_Text excerpt_:
_ _ _ _ _
Spark Streaming

This topic deals in detail with Spark streaming concepts, architecture and implementation for enabling stream based real time processing in the Big Data Ecosystem.

Need for Streaming Architecture

Sensors, IoT devices, social networks, and online transactions are all generating data that needs to be monitored constantly and acted upon quickly.

Making a purchase online means that all the associated data (e.g. date, time, items, price) need to be stored and made ready for organizations to analyze and make prompt decisions based on the customer’s behavior.

Fraudulent bank transactions requires testing transactions against pre-trained fraud models as the transactions occur (i.e. as data streams) to quickly stop fraud in its track.

Spark Streaming - What is it?

Study of over 1,400 Spark users conducted by Databricks, the company founded by the creators of Spark, shows that: Compared to 2014, 56 percent more Spark users globally ran Spark Streaming applications in 2015.

48 percent of survey respondents noted Spark Streaming as their most-used Spark component. Spark Streaming’s ever-growing user base consists of household names like Uber, Netflix, and Pinterest.

Real time analytics using Spark streaming

Analyze data streams in real time rather than huge batch daily. E.g. Analyze streams of weblog data to react to user behavior - offers and recommendations.

Fraud detection, real time analytics for sensors data from IoT.

Spark streaming helps in transform, summarize, analyze and perform machine learning to predict in real time.

Sources – Files, Flume, Kafka, kinesis, social media and other API’s.

Spark Streaming architecture

Instead of processing the streaming data i.e. one record at a time, Spark Streaming discretizes the streaming data into tiny, sub-second micro-batches.
_ _ _ _ _
_Material shown_:
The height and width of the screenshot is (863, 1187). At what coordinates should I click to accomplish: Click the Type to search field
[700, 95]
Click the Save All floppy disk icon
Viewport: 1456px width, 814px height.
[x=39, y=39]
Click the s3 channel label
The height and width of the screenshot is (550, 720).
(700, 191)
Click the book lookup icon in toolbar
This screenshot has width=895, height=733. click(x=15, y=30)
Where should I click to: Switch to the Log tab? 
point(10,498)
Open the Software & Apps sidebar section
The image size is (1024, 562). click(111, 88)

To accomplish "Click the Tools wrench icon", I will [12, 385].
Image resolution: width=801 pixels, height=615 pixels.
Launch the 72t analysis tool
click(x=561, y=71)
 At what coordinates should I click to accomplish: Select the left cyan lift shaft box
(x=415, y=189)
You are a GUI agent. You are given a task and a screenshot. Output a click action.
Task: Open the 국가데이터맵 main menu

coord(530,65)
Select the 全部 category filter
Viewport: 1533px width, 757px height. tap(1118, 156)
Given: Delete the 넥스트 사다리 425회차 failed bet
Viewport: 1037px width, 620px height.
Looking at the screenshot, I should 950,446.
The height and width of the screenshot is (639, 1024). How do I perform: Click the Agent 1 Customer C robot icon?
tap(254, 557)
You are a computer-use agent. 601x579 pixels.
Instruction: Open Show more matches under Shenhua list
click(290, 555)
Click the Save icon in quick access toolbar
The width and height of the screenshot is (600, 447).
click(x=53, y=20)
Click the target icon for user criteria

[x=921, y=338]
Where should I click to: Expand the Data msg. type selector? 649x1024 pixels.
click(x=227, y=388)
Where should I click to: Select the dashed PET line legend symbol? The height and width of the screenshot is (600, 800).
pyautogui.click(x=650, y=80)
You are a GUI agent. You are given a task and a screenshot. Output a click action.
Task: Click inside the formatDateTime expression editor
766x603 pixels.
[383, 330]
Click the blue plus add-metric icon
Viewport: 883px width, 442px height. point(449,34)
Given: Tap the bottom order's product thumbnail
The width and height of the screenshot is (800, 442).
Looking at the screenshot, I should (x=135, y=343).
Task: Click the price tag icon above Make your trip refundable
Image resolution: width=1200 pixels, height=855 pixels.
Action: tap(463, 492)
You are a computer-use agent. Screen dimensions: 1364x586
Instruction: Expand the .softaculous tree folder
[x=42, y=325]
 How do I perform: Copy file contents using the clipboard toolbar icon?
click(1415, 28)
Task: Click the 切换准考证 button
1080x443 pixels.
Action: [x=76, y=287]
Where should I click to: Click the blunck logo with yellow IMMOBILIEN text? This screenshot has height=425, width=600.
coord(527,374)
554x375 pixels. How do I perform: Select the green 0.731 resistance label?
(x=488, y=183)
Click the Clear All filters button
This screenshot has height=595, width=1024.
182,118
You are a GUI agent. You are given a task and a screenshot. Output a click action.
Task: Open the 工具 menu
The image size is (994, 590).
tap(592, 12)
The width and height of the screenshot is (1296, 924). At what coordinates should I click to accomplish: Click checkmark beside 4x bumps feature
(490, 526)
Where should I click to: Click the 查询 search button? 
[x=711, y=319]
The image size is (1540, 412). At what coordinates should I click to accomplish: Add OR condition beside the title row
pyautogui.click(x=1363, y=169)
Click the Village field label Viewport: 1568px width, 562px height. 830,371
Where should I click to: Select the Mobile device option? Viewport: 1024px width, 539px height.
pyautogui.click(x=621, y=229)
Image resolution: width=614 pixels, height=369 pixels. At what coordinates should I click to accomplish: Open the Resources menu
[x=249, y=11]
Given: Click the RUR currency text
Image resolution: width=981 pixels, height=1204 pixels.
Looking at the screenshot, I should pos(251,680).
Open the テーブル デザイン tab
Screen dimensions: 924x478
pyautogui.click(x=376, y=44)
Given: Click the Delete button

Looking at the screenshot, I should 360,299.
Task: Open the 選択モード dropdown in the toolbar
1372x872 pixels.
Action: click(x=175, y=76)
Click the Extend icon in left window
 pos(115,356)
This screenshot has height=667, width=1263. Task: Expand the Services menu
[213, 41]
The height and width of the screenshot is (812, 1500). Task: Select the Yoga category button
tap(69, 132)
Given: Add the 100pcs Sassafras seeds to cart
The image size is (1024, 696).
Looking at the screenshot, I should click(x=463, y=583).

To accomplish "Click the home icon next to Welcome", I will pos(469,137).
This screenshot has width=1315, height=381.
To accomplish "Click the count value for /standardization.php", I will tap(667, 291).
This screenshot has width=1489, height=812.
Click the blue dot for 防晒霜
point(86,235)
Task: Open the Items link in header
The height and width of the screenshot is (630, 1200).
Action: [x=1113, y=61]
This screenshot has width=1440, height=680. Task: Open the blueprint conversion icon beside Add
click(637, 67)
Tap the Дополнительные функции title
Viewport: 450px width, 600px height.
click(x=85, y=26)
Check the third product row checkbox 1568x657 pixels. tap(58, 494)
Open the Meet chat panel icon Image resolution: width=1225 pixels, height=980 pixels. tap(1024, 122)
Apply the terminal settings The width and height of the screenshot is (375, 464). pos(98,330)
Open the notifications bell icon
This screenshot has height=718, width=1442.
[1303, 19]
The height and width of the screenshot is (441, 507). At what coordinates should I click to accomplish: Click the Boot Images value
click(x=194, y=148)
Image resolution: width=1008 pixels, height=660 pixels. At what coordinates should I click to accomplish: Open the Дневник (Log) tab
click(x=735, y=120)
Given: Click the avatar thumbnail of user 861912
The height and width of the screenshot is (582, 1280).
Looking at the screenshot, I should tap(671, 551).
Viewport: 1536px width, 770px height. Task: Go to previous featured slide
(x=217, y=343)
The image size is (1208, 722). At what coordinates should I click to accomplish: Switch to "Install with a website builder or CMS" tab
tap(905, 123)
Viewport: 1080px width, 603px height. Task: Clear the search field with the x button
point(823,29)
_ _ _ _ _
_Set task_: Print everything from "48 percent of" down to "in real time." in the Spark Streaming text, word for word.

_Solution to the exercise_:
48 percent of survey respondents noted Spark Streaming as their most-used Spark component. Spark Streaming’s ever-growing user base consists of household names like Uber, Netflix, and Pinterest.

Real time analytics using Spark streaming

Analyze data streams in real time rather than huge batch daily. E.g. Analyze streams of weblog data to react to user behavior - offers and recommendations.

Fraud detection, real time analytics for sensors data from IoT.

Spark streaming helps in transform, summarize, analyze and perform machine learning to predict in real time.